Coughlin, 65, has coached the Giants to a Super Bowl win for the second time in four years, seven weeks after fans called for his firing after a defeat to the Washington Redskins left the Giants 7-7 and in danger of missing the playoffs for the third consecutive year.
Now, after six straight wins culminating in a 21-17 victory over the New England Patriots in the National Football League championship game last night, Coughlin joins Bill Parcells as the only coach to win two Super Bowl titles in New York.
“This is a good case for the Hall of Fame right here,” said Michael Strahan, a former defensive end for the Giants who holds the NFL single-season record for quarterback sacks. “He doesn’t deviate from his plan. He just encourages you to win. He’s going to ride with you no matter what.”
Coughlin has an 82-57 record over eight seasons with the Giants, including 8-3 in the playoffs. Parcells was 85-52-1 in New York from 1983 to 1990, including 8-3 in the postseason. Parcells on Feb. 4 failed to become the eighth of 12 coaches with multiple Super Bowl titles to be elected to the Pro Football Hall of Fame.
Coughlin said he doesn’t pay attention to detractors or those who say he should one day gain a place in the Canton, Ohio-based Hall of Fame.
“I just try to do the best job I possibly can; put the blinders on, go to work and be the best you can possibly be,” he said. “Once you have done everything that you possibly can, you’ve put forth your greatest effort, then I can live with whatever’s next.”
Coughlin surpassed Dick Vermeil, who was 63 with the St. Louis Rams after the 1999 season, as the oldest coach to win a Super Bowl. George Halas was the oldest coach to win an NFL championship with the Chicago Bears in 1963 at 68. Coughlin is among 12 coaches to lead an NFL team after turning 65, with Parcells and Hall of Famers Don Shula, Joe Gibbs, Marv Levy and Weeb Ewbank among them.

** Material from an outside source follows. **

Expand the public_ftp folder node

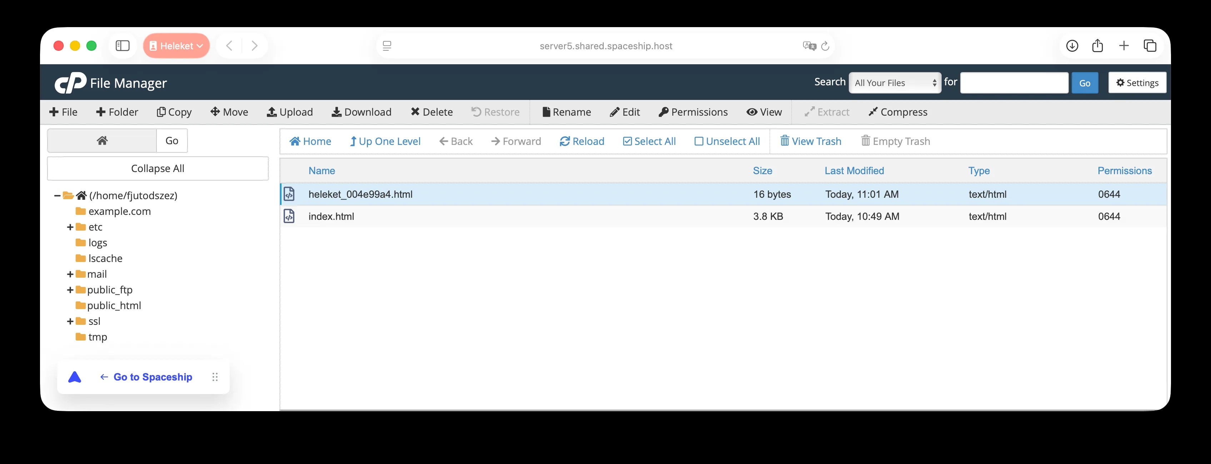[x=70, y=290]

“Tom is tough, he’s very detailed, he has a lot of experience, he’s an intense coach and I think that’s reflected in the way his teams play,” said Patriots coach Bill Belichick, who, like Coughlin, was an assistant under Parcells.
Seeks No. 4
Belichick failed to join Chuck Noll, who led the Pittsburgh Steelers from 1969 to 1991, in winning four Super Bowls. He also fell shy of his 18th postseason win, third behind Tom Landry (20) and Shula (19).
The Giants snapped a 10-game winning streak by the Patriots, as they won seven of their past eight since a four-game losing skid. No Super Bowl champion has had a losing streak as long.
Defensive end Justin Tuck said Coughlin’s consistency and belief were keys to the turnaround.
“At 7-7, everybody and their mom was counting us out but he just stayed persistent and stayed true to who he is as a coach and a person,” Tuck said last week. “It trickles down when you see a person has faith in you when nobody else does. It is kind of easy for us to continue to have his back and do our best. We have been rewarded for that.”
Coughlin was the first coach of the Jacksonville Jaguars, from 1995 through 2002, going 68-60 record with two trips to the American Football Conference championship game. He became the only coach to lead an NFL expansion club to the playoffs in four of its first five years, before being fired in 2002 after a third straight losing season.
“If hindsight you could change, I’ll be honest with you: I probably would have never changed Coughlin,” Wayne Weaver, the Jaguars’ former owner, told the team’s website last month. “I thought Tom’s pride would never allow him to take a step back and me take the general manager’s position and all power and say, ‘Go coach the football team.’ He did that in New York, but I thought it would hurt his pride too much.”
Coughlin embraces discipline as a key to winning. In Jacksonville, he banned beards and jewelry. In New York, he’s fined players who didn’t arrive at team meetings early enough. Yet Coughlin, who imposed a 11:55 p.m. team curfew in Indianapolis last week, also changed over time.
“He’s not the same guy he was when we first got here,” said offensive lineman Chris Snee, who is Coughlin’s son-in-law. “That’s definitely a credit to him, that he’s adapted his style. And that really started back in ‘07.”
That’s not to say Coughlin has mellowed.
Following a practice last week, linebacker Chase Blackburn was talking with reporters in the locker room when he grabbed punter Steve Weatherford and started sprinting for the exit. “Hey, we’ve got a meeting in 30 seconds.” Blackburn yelled. “Thirty seconds.”
“That’s TC’s deal, just having us aware, and just being a stickler for time,” safety Antrel Rolle said. “I had a lot of those taken out of my paychecks, but it’s all for the better of the team. I think we all buy into it, understand it, all jokes aside. It’s what this team needs.”
The Giants extended Coughlin’s contract in July for two years, through the 2012 season. A second Super Bowl title may ensure an even longer tenure.
“In 2007, it was, ‘Coughlin better get to the playoffs or he’s gone,’” Jim Fassel, who Coughlin replaced in 2004, said in a telephone interview. “This year it was, ‘Well, if they don’t get this, he’s gone.’ You get to the Super Bowl and everybody’s happy. As a coach, over the years, you learn to deal with the ups and downs. You have to.”
Coughlin said he doesn’t plan to retire and that this season wasn’t more stressful than any of the previous one’s that he’s coached.
“You lose a game in New York you’re fired, you know, burned at the stake, whatever you want to say,” he said at a news conference following the Super Bowl victory. “I didn’t pay a lot of attention to that, to be honest with you.”